CHALLENGE >>
Quote the material below word for word, beginning at the line that contains "Image resolution: width=789" and continuing through the end of the material. Leave the pictures out of your reply.

GIVEN RECORDS >>
****

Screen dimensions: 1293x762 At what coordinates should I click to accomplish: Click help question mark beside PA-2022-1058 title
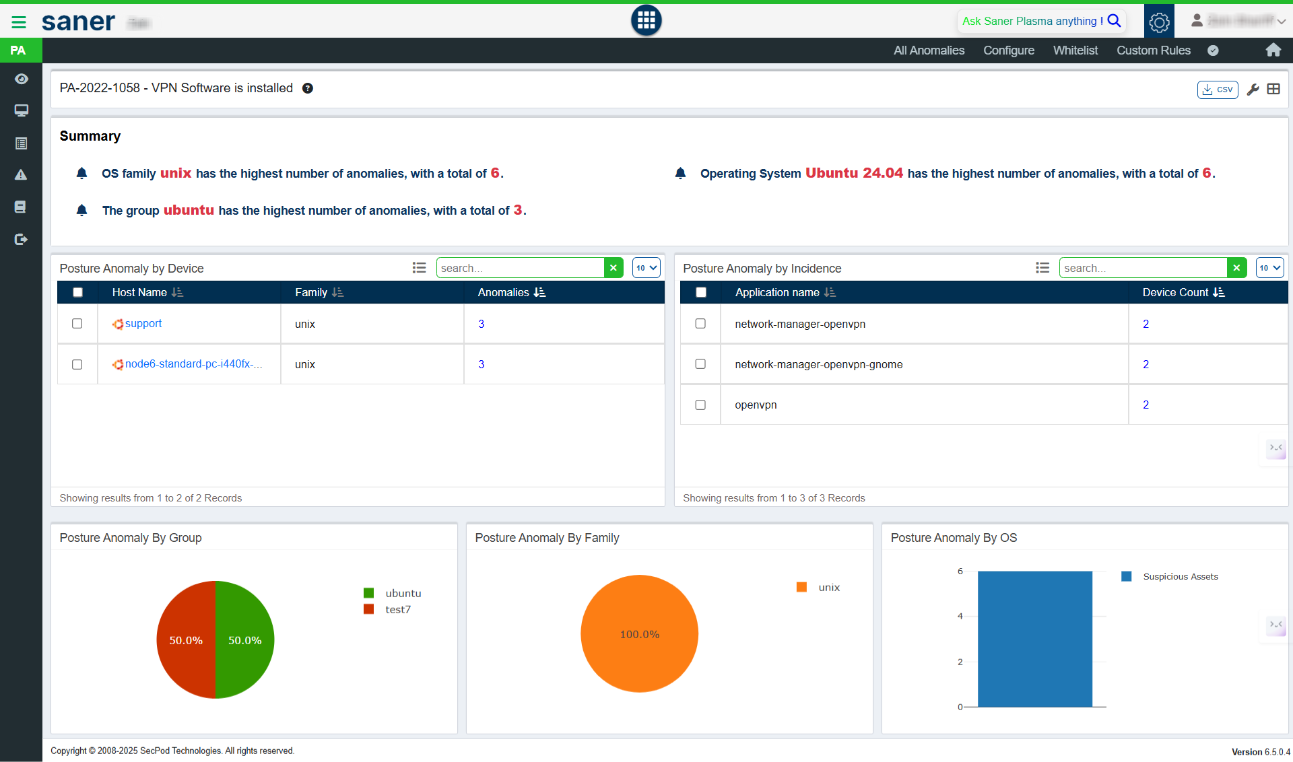point(308,88)
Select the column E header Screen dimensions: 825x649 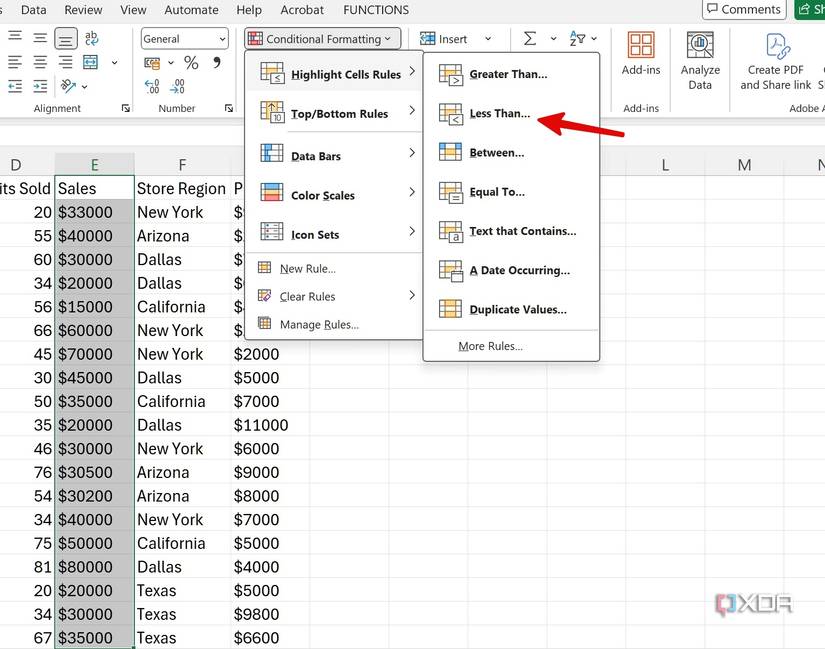(x=94, y=163)
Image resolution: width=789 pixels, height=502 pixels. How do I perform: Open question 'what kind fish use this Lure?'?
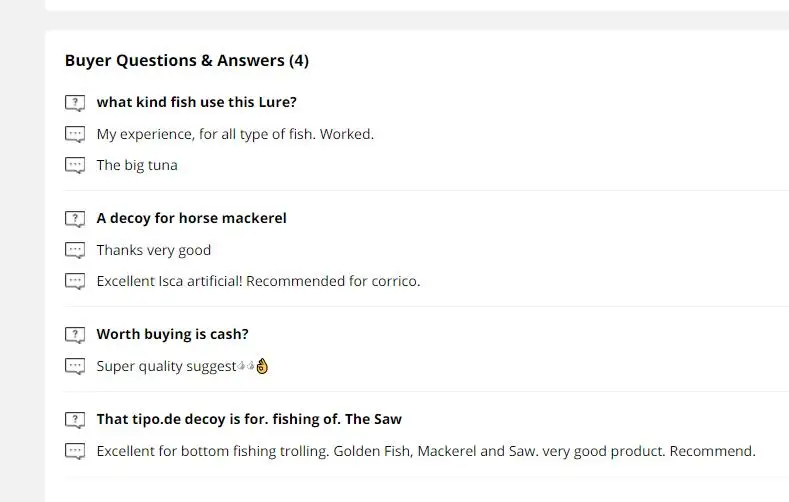[x=196, y=102]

****

WORKED SOLUTION >>
Image resolution: width=789 pixels, height=502 pixels. How do I perform: Open question 'what kind fish use this Lure?'?
[x=196, y=102]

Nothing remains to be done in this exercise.